##### Page text

I’m experiencing this same error.
Data loaders code:
dls_lm = DataBlock(blocks=TextBlock.from_df('text', is_lm=True),
splitter=RandomSplitter(0.1))
dls_lm.dataloaders(df, bs=128, seq_len=80)
Here is my stack trace:
/usr/local/lib/python3.6/dist-packages/numpy/core/_asarray.py:83: VisibleDeprecationWarning: Creating an ndarray from ragged nested sequences (which is a list-or-tuple of lists-or-tuples-or ndarrays with different lengths or shapes) is deprecated. If you meant to do this, you must specify 'dtype=object' when creating the ndarray
return array(a, dtype, copy=False, order=order)
---------------------------------------------------------------------------
TypeError Traceback (most recent call last)
<ipython-input-40-7a565d05bc8f> in <module>()
----> 1 dls_lm.dataloaders(df, bs=128, seq_len=80)
12 frames
/usr/local/lib/python3.6/dist-packages/fastai/text/data.py in <listcomp>(.0)
46 self.o2i = defaultdict(int, {v:k for k,v in enumerate(self.vocab) if v != 'xxfake'})
47
---> 48 def encodes(self, o): return TensorText(tensor([self.o2i [o_] for o_ in o]))
49 def decodes(self, o): return L(self.vocab[o_] for o_ in o)
50
TypeError: unhashable type: 'L'
Here are my versions of fastai, fastcore, and pandas:
Fast.ai version: 2.2.5
Fastcore version: 1.3.19
Pandas version: 1.1.5
Any ideas on the issue?
EDIT: I was able to get this working using the following code. I think I was using it wrong or in an unintended way. Perhaps documentation issue. Note: I had to manually create an is_valid
column with a boolean to tell ColSplitter
how to create the validation set.
dls_lm = DataBlock(blocks=TextBlock.from_df('text', is_lm=True),
get_x=ColReader('text'),
splitter=ColSplitter()).dataloaders(df, bs=128, seq_len=80)

##########

## Job 1
Give the forum post again from "I’m experiencing this" through "recent call last)", replacing "RandomSplitter" with "TrainTestSplitter".
The entries that follow are unrelated to the forum post.

##### Stored records

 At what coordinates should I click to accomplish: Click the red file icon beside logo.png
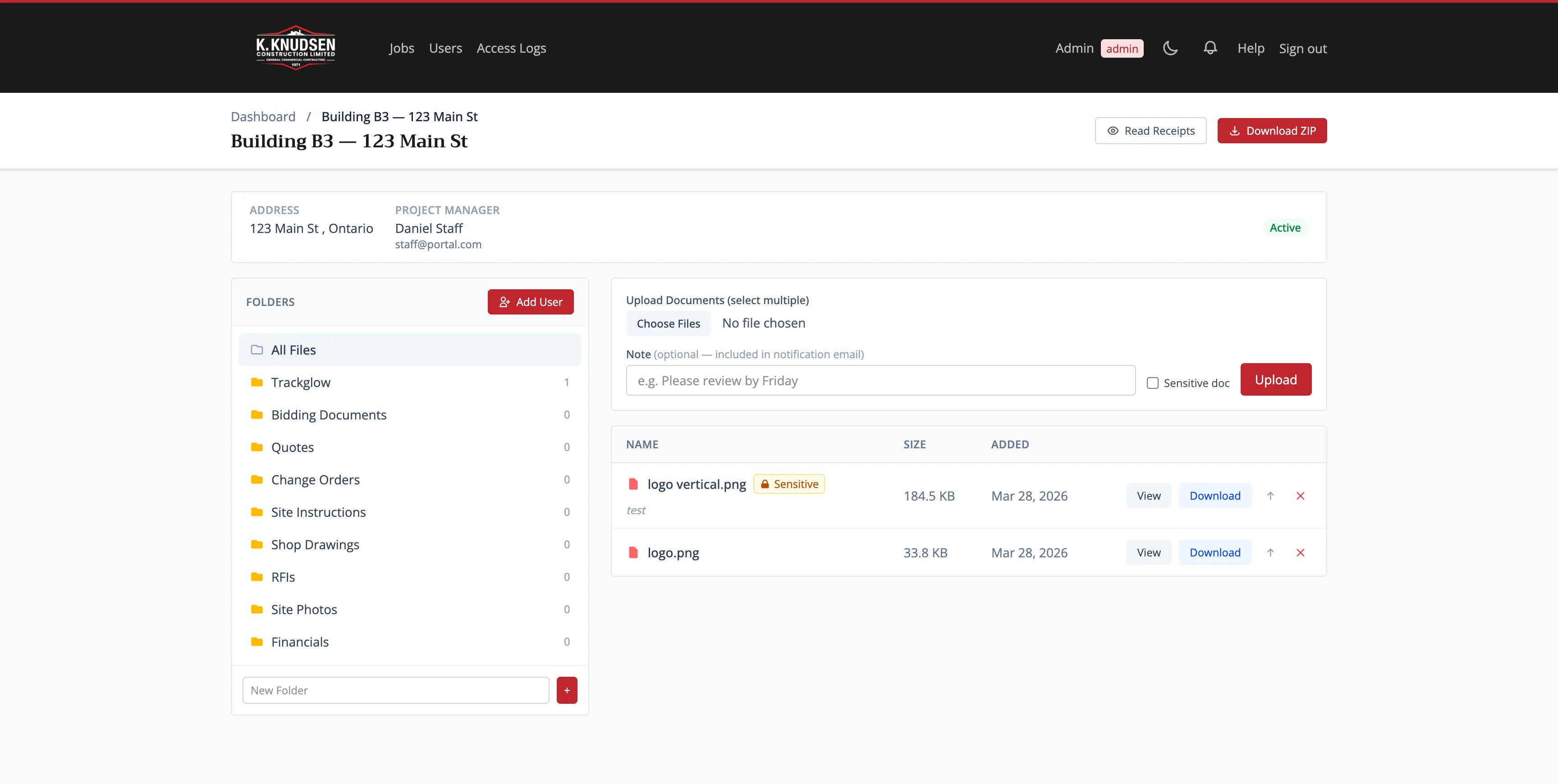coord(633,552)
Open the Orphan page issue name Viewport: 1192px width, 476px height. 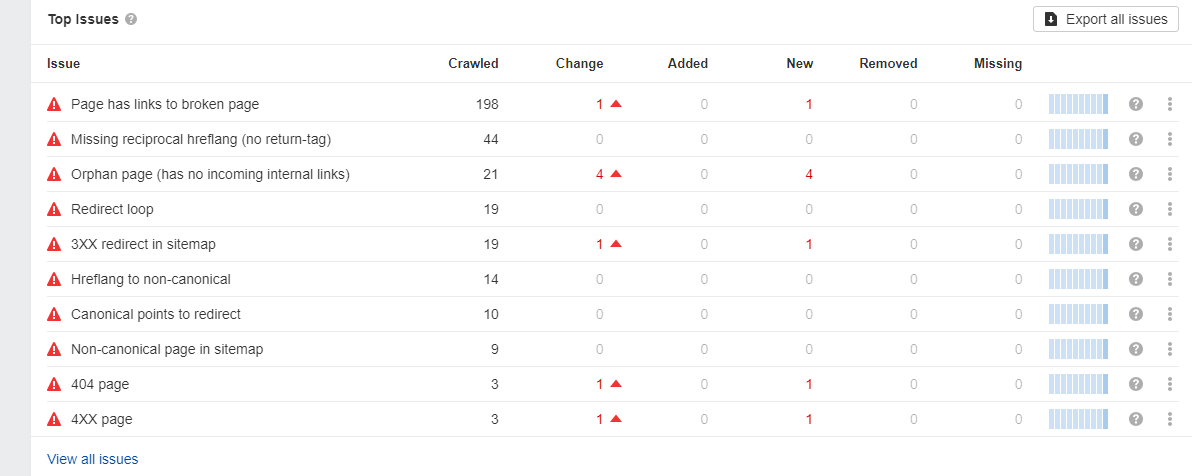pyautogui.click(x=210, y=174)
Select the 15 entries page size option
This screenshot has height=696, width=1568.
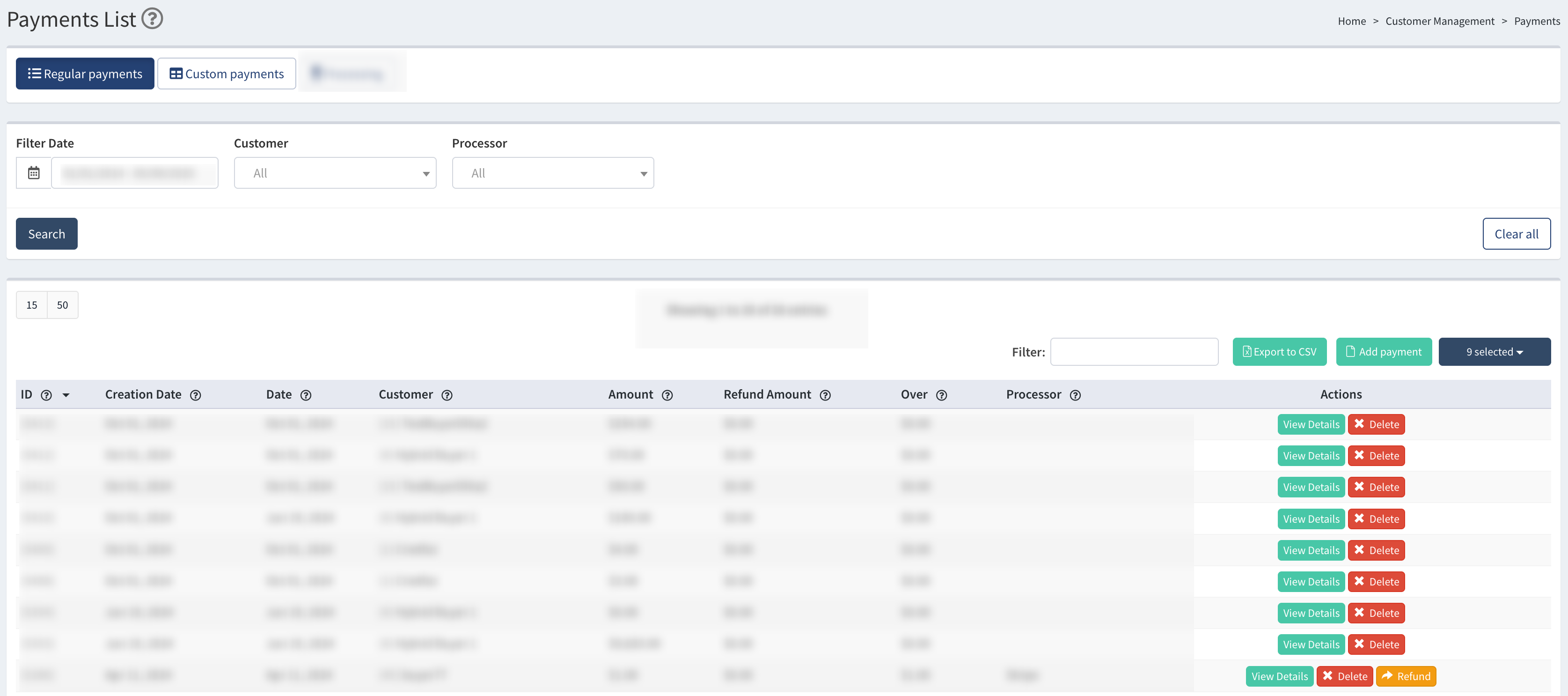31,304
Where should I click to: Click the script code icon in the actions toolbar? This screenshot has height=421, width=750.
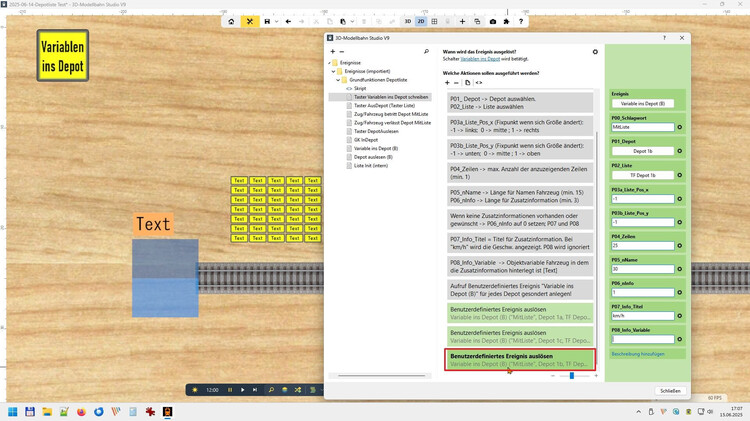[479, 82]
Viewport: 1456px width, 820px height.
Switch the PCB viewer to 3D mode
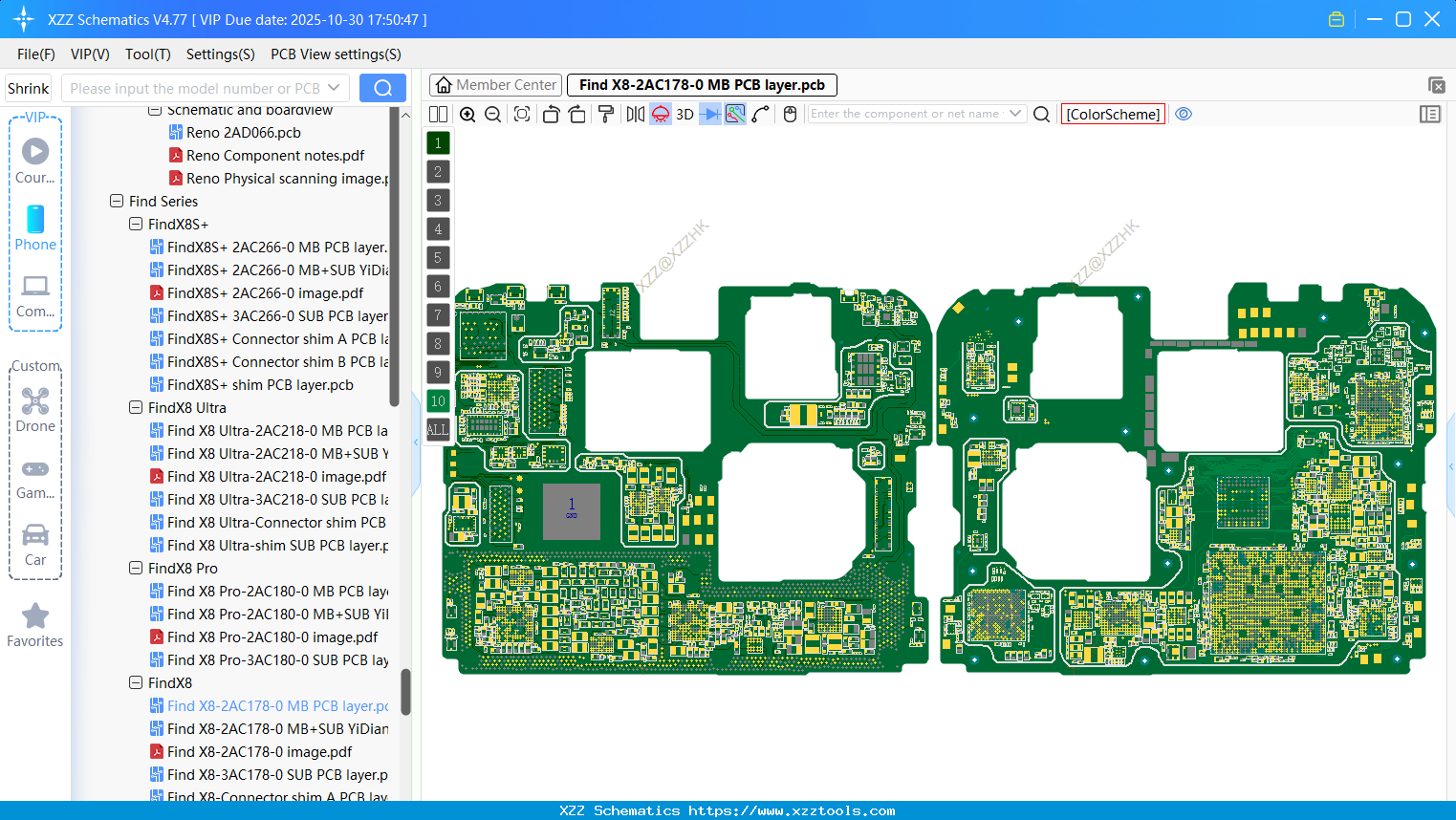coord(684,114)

##########

## Job 2
Output the stretch of the entries from the line containing "Where should I" through the end of the entries as a Markdown table with the columns Row and Entry. Number each line, skip blank lines, and leave the pictures out.

## Full response 1
I’m experiencing this same error.
Data loaders code:
dls_lm = DataBlock(blocks=TextBlock.from_df('text', is_lm=True),
splitter=TrainTestSplitter(0.1))
dls_lm.dataloaders(df, bs=128, seq_len=80)
Here is my stack trace:
/usr/local/lib/python3.6/dist-packages/numpy/core/_asarray.py:83: VisibleDeprecationWarning: Creating an ndarray from ragged nested sequences (which is a list-or-tuple of lists-or-tuples-or ndarrays with different lengths or shapes) is deprecated. If you meant to do this, you must specify 'dtype=object' when creating the ndarray
return array(a, dtype, copy=False, order=order)
---------------------------------------------------------------------------
TypeError Traceback (most recent call last)

## Full response 2
| Row | Entry |
|---|---|
| 1 | Where should I click to: Click the script code icon in the actions toolbar? This screenshot has height=421, width=750. |
| 2 | [479, 82] |
| 3 | Viewport: 1456px width, 820px height. |
| 4 | Switch the PCB viewer to 3D mode |
| 5 | coord(684,114) |